--- BEGIN Recorded information ---

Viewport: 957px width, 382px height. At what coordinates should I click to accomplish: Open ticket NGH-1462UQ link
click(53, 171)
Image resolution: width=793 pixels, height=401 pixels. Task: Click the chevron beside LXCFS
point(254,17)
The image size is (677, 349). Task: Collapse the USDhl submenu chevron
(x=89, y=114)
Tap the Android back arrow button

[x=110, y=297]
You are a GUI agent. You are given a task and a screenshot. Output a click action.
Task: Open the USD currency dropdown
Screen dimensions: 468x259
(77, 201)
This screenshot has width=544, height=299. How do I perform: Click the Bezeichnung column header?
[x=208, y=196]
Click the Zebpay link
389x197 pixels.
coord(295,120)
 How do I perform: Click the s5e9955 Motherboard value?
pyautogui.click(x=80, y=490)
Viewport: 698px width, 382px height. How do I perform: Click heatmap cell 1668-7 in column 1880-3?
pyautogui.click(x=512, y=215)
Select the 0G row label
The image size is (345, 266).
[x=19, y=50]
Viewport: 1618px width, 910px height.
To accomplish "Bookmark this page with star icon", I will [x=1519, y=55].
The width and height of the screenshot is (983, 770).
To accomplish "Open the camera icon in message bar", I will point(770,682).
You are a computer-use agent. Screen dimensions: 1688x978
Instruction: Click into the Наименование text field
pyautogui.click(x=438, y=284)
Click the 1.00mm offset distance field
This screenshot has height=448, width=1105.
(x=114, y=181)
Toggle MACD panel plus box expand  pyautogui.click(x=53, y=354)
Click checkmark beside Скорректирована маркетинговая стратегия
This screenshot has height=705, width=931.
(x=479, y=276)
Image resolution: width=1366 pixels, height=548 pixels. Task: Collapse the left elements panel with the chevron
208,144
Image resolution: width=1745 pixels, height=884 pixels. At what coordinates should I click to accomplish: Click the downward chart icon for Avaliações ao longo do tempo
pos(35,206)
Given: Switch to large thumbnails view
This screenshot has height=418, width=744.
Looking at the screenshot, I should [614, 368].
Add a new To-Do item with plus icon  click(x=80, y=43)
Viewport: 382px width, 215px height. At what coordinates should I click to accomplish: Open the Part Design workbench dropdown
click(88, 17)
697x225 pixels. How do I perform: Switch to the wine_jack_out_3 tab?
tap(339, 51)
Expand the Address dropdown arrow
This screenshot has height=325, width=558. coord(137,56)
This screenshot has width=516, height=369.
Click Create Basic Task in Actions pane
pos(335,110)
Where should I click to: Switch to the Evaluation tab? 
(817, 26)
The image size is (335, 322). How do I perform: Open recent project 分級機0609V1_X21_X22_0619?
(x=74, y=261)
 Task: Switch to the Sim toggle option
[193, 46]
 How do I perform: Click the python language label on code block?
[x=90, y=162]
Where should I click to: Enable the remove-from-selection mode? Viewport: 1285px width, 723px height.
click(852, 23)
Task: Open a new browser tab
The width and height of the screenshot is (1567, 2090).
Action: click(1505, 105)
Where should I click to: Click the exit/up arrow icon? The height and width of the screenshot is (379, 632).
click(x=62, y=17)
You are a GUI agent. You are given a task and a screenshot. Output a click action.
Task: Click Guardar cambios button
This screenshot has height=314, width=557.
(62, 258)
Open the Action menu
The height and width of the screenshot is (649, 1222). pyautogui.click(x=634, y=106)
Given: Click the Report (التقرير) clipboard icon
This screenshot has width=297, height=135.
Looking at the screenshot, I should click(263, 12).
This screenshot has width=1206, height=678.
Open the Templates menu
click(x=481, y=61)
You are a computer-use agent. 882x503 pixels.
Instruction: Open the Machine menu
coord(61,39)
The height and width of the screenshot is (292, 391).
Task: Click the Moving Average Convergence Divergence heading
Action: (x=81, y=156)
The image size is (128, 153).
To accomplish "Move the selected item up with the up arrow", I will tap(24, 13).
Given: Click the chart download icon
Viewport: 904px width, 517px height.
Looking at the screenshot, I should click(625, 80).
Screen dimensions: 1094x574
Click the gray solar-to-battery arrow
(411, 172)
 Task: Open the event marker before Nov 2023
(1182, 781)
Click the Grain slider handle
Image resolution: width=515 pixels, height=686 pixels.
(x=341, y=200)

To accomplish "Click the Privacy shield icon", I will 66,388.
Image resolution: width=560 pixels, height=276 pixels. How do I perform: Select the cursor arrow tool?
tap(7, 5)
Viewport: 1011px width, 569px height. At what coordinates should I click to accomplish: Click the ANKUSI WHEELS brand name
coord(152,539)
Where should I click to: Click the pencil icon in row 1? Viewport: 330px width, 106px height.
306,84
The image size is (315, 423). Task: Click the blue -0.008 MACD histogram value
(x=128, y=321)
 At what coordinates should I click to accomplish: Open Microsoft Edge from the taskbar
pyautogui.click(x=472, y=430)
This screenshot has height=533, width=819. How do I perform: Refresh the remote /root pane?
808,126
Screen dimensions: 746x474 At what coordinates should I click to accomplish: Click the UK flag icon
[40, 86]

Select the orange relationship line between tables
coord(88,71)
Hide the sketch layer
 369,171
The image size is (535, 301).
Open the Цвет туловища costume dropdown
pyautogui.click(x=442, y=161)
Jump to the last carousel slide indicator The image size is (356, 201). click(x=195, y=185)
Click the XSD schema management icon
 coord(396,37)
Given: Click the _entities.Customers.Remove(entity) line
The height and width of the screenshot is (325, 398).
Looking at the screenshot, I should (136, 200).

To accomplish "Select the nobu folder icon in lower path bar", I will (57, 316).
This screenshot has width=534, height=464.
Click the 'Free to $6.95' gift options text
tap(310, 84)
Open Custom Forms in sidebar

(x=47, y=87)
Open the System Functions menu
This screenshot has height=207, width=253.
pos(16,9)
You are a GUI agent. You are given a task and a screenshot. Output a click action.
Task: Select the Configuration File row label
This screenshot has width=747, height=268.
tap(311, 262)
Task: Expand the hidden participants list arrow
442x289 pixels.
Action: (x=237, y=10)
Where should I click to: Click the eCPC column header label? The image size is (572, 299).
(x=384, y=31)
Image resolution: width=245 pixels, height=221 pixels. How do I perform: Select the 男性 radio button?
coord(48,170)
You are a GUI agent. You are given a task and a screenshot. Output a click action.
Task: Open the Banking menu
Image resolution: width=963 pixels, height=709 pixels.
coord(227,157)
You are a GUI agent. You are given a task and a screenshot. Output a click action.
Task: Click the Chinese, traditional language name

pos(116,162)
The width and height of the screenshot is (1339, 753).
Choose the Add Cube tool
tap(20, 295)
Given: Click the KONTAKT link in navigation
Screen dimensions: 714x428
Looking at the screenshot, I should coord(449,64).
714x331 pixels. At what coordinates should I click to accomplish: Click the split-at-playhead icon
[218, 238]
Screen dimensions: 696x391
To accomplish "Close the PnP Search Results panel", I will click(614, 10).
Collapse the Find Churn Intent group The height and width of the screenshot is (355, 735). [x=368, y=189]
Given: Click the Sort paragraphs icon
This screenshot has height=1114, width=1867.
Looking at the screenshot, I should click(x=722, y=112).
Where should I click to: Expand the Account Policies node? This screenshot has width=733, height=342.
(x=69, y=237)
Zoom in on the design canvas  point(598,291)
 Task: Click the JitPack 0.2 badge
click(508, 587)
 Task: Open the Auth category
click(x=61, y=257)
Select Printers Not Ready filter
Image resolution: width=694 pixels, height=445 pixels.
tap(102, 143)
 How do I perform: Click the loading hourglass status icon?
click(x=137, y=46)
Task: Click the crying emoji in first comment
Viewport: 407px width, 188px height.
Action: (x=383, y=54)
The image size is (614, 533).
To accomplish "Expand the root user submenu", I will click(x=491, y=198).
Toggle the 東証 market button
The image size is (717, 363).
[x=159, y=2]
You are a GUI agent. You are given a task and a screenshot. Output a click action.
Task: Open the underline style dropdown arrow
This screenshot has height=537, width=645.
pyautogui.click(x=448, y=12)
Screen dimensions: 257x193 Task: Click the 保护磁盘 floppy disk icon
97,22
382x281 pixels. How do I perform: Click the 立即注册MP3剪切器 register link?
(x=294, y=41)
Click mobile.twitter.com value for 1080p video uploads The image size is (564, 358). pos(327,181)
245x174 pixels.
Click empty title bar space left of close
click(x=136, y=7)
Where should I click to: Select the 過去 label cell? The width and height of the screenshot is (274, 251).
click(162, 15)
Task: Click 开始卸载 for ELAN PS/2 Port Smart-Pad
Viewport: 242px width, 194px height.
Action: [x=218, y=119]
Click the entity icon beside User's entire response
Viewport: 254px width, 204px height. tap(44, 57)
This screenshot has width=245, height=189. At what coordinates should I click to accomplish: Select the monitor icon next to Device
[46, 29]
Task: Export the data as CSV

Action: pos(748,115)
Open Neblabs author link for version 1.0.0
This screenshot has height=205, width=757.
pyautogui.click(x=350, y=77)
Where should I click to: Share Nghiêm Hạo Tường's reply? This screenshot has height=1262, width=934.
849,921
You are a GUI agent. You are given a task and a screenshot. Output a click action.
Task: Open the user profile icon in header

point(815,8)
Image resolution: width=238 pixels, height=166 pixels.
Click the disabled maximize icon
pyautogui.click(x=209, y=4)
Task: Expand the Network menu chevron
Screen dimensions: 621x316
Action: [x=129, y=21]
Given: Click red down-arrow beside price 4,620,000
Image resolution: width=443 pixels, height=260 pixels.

--- END Recorded information ---

Objective: Starting at the first line of the entries and ending with the line that contains "Add a new To-Do", rewrite those lines with "chevron" changed to "caret" and everything else left as is.

Output for this task:
Viewport: 957px width, 382px height. At what coordinates should I click to accomplish: Open ticket NGH-1462UQ link
click(53, 171)
Image resolution: width=793 pixels, height=401 pixels. Task: Click the caret beside LXCFS
point(254,17)
The image size is (677, 349). Task: Collapse the USDhl submenu caret
(x=89, y=114)
Tap the Android back arrow button

[x=110, y=297]
You are a GUI agent. You are given a task and a screenshot. Output a click action.
Task: Open the USD currency dropdown
Screen dimensions: 468x259
(77, 201)
This screenshot has width=544, height=299. How do I perform: Click the Bezeichnung column header?
[x=208, y=196]
Click the Zebpay link
389x197 pixels.
coord(295,120)
 How do I perform: Click the s5e9955 Motherboard value?
pyautogui.click(x=80, y=490)
Viewport: 698px width, 382px height. How do I perform: Click heatmap cell 1668-7 in column 1880-3?
pyautogui.click(x=512, y=215)
Select the 0G row label
The image size is (345, 266).
[x=19, y=50]
Viewport: 1618px width, 910px height.
To accomplish "Bookmark this page with star icon", I will [x=1519, y=55].
The width and height of the screenshot is (983, 770).
To accomplish "Open the camera icon in message bar", I will point(770,682).
You are a computer-use agent. Screen dimensions: 1688x978
Instruction: Click into the Наименование text field
pyautogui.click(x=438, y=284)
Click the 1.00mm offset distance field
This screenshot has height=448, width=1105.
(x=114, y=181)
Toggle MACD panel plus box expand  pyautogui.click(x=53, y=354)
Click checkmark beside Скорректирована маркетинговая стратегия
This screenshot has height=705, width=931.
(x=479, y=276)
Image resolution: width=1366 pixels, height=548 pixels. Task: Collapse the left elements panel with the caret
208,144
Image resolution: width=1745 pixels, height=884 pixels. At what coordinates should I click to accomplish: Click the downward chart icon for Avaliações ao longo do tempo
pos(35,206)
Given: Switch to large thumbnails view
This screenshot has height=418, width=744.
Looking at the screenshot, I should [614, 368].
Add a new To-Do item with plus icon  click(x=80, y=43)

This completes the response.